Near-Optimal Sample Complexity Bounds for Maximum Likelihood Estimation of Multivariate Log-concave Densities
This work addresses a fundamental statistical estimation problem for researchers in machine learning and statistics, providing rigorous sample complexity bounds for a widely used estimator in high-dimensional density estimation.
The paper tackles the problem of learning multivariate log-concave densities by providing the first finite sample upper bound on the sample complexity of the maximum likelihood estimator for dimensions d ≥ 4, showing it requires Õ_d((1/ε)^{(d+3)/2}) samples to achieve ε-close accuracy in squared Hellinger loss, which is near-optimal up to an Õ(1/ε) factor compared to a known lower bound of Ω_d((1/ε)^{(d+1)/2}).

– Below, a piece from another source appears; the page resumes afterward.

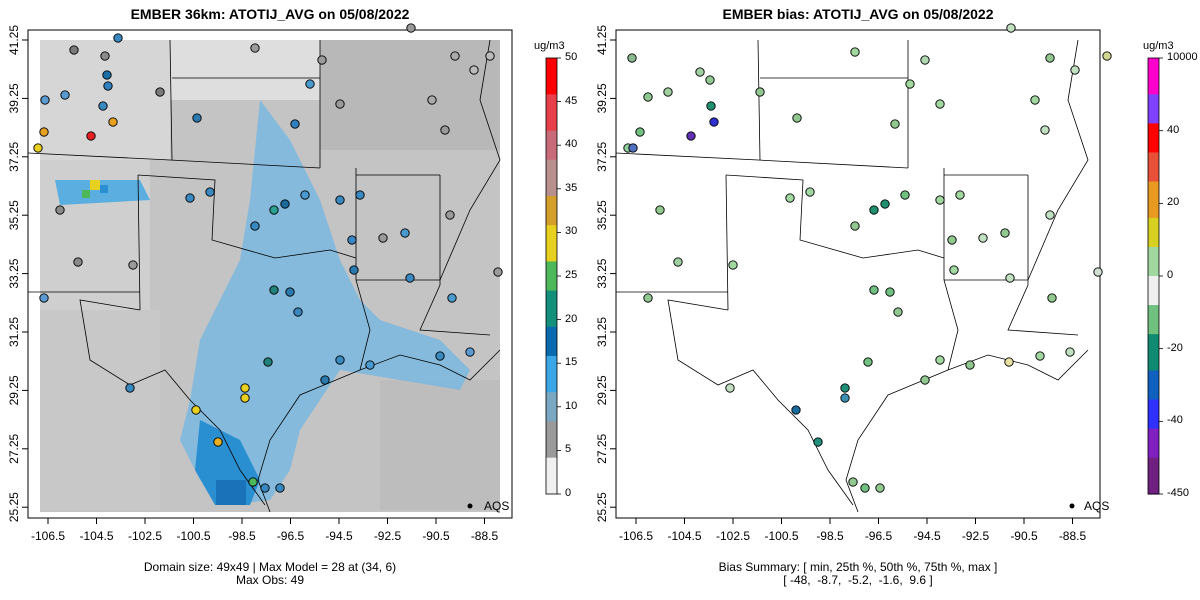  Describe the element at coordinates (242, 536) in the screenshot. I see `x-tick-label: -98.5` at that location.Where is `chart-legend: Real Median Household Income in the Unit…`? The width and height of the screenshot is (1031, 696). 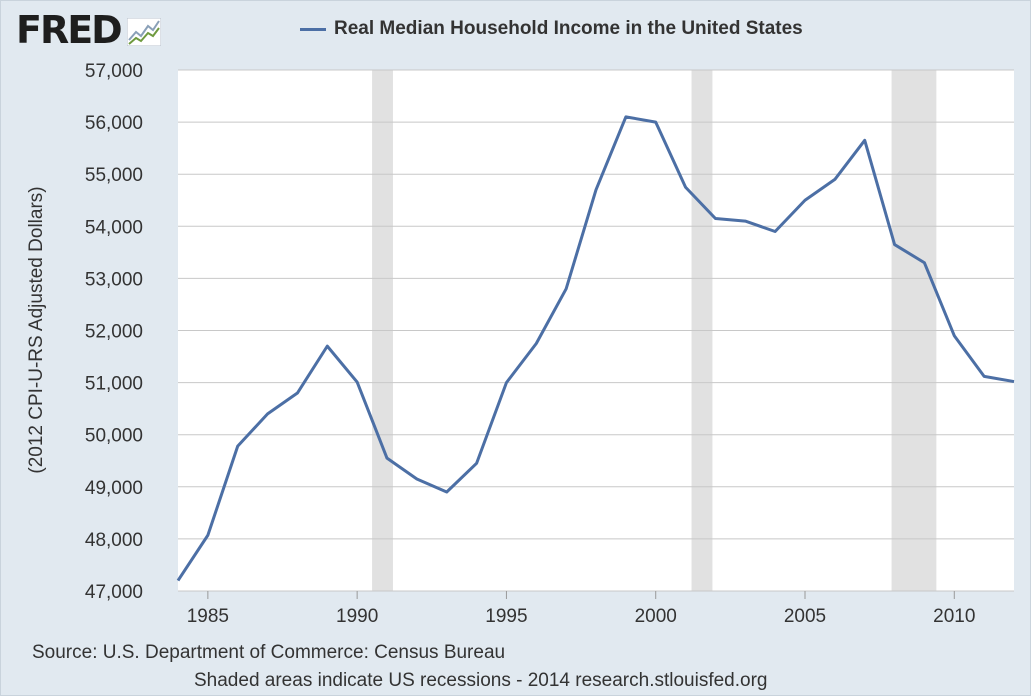
chart-legend: Real Median Household Income in the Unit… is located at coordinates (552, 29).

We study the problem of learning multivariate log-concave densities with respect to a global loss function. We obtain the first upper bound on the sample complexity of the maximum likelihood estimator (MLE) for a log-concave density on $\mathbb{R}^d$, for all $d \geq 4$. Prior to this work, no finite sample upper bound was known for this estimator in more than $3$ dimensions. In more detail, we prove that for any $d \geq 1$ and $ε>0$, given $\tilde{O}_d((1/ε)^{(d+3)/2})$ samples drawn from an unknown log-concave density $f_0$ on $\mathbb{R}^d$, the MLE outputs a hypothesis $h$ that with high probability is $ε$-close to $f_0$, in squared Hellinger loss. A sample complexity lower bound of $Ω_d((1/ε)^{(d+1)/2})$ was previously known for any learning algorithm that achieves this guarantee. We thus establish that the sample complexity of the log-concave MLE is near-optimal, up to an $\tilde{O}(1/ε)$ factor.